* Exercise
Only the lines from the top of the material through the line containing "Click the Zoom to Fit magnifier icon" should be restated, each one exactly.

##############################

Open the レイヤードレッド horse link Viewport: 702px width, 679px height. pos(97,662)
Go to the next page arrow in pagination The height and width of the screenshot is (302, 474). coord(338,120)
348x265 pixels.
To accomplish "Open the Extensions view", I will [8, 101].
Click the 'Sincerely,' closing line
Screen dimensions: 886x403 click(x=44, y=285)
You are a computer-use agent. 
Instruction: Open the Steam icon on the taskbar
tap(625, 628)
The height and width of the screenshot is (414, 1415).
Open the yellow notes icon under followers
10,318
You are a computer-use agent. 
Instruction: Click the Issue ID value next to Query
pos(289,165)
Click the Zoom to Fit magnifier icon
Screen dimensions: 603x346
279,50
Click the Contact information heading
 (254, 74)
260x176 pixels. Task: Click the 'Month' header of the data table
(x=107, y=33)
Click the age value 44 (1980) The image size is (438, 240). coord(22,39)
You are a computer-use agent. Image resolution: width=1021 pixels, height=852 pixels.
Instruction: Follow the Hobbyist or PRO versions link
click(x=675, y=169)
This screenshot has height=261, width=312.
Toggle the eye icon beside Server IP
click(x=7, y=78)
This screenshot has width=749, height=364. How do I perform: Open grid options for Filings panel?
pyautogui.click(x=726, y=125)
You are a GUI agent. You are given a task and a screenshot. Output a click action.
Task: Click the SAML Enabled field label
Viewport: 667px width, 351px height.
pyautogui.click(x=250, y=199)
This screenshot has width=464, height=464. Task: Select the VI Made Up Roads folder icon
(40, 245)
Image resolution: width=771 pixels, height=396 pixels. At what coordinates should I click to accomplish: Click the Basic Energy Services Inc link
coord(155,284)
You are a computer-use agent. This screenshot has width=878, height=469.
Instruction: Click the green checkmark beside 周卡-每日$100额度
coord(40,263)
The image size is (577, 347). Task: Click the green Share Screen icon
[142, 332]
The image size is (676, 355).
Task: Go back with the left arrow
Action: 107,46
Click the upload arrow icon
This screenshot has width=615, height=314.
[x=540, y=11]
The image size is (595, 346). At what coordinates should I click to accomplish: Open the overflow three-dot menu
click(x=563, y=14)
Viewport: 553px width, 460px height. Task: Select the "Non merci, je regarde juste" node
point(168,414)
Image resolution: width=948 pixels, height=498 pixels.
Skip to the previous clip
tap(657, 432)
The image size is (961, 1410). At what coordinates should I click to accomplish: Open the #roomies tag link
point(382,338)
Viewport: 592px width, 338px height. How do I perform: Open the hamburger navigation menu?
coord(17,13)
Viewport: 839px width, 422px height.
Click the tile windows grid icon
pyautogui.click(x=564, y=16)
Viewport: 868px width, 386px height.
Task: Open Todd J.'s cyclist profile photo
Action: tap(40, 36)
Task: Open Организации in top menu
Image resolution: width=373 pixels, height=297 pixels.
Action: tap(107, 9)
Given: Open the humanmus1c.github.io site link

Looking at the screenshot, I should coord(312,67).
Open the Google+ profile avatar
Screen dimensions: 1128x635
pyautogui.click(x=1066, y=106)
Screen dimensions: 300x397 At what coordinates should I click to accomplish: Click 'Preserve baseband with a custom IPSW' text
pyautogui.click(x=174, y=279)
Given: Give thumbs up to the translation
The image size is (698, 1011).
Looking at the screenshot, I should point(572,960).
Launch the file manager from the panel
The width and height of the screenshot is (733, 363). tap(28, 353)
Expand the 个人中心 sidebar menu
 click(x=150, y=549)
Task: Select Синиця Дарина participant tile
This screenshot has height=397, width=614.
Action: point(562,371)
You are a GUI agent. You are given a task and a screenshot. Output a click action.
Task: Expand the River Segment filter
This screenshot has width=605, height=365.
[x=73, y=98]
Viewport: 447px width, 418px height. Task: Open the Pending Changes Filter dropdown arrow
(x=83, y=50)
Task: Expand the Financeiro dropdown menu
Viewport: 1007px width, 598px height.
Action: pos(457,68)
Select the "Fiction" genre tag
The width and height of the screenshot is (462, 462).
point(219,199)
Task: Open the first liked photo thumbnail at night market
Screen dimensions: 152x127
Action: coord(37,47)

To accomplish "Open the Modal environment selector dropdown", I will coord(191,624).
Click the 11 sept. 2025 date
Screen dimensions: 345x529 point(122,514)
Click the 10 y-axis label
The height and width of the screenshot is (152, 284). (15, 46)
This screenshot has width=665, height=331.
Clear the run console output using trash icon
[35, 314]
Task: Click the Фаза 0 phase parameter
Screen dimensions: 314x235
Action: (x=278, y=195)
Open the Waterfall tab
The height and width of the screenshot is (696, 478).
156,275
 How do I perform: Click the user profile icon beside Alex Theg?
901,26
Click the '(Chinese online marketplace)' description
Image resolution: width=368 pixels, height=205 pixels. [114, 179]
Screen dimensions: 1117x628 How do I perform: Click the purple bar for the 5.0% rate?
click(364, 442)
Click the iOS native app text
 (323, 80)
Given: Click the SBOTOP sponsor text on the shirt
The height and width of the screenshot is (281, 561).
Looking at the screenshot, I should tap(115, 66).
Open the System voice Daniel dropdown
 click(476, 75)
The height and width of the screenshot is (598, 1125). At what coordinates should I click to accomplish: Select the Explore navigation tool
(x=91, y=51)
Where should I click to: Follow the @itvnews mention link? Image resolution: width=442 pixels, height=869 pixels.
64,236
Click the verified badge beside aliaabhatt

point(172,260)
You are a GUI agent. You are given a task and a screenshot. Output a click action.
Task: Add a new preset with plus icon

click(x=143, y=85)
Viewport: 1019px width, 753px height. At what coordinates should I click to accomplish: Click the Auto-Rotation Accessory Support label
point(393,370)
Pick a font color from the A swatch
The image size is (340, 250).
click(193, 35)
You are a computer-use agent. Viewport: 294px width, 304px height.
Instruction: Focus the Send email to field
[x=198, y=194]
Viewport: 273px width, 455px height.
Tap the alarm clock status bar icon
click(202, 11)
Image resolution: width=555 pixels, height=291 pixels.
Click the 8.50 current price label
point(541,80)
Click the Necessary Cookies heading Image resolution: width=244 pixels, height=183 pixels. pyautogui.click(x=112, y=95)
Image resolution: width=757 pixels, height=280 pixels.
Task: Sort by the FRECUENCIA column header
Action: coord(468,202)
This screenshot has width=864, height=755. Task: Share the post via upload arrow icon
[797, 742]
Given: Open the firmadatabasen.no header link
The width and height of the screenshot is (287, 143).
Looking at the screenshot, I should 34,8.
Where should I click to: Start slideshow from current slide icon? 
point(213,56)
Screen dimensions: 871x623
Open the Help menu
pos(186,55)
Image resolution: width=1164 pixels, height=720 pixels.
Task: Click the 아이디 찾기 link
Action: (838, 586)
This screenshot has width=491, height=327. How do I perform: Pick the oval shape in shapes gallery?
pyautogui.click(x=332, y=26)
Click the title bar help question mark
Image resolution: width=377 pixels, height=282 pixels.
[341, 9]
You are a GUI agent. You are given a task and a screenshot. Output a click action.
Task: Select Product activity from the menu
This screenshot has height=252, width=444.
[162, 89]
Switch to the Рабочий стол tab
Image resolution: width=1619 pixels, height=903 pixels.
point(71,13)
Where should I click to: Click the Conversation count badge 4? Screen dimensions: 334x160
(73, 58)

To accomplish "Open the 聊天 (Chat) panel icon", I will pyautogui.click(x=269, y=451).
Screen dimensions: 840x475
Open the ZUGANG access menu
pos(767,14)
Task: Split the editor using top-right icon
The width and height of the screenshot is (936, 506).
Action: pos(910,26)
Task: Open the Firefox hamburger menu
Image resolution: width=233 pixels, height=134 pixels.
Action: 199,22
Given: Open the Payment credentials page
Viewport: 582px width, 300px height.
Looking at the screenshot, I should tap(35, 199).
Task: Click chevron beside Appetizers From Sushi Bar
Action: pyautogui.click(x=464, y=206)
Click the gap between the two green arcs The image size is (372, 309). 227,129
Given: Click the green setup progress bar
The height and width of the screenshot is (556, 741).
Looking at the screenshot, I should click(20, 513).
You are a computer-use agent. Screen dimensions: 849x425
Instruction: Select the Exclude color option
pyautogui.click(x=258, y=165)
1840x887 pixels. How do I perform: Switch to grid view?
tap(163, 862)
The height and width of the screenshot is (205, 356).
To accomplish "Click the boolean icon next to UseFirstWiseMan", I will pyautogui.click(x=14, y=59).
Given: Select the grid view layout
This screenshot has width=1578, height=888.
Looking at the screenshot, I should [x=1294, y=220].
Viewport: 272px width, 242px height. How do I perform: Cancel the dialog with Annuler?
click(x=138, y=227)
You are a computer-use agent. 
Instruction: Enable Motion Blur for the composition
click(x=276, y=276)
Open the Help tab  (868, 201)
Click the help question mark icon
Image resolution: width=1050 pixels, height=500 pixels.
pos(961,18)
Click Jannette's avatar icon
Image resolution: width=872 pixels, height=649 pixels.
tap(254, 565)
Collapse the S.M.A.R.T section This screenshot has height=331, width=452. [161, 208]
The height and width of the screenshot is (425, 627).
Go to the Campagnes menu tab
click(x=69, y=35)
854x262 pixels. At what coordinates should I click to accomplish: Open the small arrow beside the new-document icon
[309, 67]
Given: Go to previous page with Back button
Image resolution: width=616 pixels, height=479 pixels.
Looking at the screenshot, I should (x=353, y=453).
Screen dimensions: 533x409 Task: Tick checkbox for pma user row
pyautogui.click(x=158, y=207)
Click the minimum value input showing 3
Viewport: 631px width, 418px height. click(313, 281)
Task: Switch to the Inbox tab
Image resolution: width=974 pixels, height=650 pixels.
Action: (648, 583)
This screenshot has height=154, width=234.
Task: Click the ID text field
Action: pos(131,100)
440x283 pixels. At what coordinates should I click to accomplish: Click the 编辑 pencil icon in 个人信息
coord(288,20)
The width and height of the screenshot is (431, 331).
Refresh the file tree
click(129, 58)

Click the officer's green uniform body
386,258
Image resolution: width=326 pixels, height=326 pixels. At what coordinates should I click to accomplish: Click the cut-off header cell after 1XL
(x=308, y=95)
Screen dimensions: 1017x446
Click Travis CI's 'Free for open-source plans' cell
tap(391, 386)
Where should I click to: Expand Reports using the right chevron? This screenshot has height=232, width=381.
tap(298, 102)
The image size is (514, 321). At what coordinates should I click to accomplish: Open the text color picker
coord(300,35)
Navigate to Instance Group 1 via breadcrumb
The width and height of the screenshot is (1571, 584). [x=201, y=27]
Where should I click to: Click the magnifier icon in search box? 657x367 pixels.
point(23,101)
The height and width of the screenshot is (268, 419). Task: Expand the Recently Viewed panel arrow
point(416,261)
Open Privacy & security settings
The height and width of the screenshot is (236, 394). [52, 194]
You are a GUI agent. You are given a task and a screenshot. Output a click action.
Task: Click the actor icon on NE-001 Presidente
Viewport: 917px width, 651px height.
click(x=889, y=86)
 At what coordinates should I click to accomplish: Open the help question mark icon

##############################

* Response to this task
Open the レイヤードレッド horse link Viewport: 702px width, 679px height. pos(97,662)
Go to the next page arrow in pagination The height and width of the screenshot is (302, 474). coord(338,120)
348x265 pixels.
To accomplish "Open the Extensions view", I will [8, 101].
Click the 'Sincerely,' closing line
Screen dimensions: 886x403 click(x=44, y=285)
You are a computer-use agent. 
Instruction: Open the Steam icon on the taskbar
tap(625, 628)
The height and width of the screenshot is (414, 1415).
Open the yellow notes icon under followers
10,318
You are a computer-use agent. 
Instruction: Click the Issue ID value next to Query
pos(289,165)
Click the Zoom to Fit magnifier icon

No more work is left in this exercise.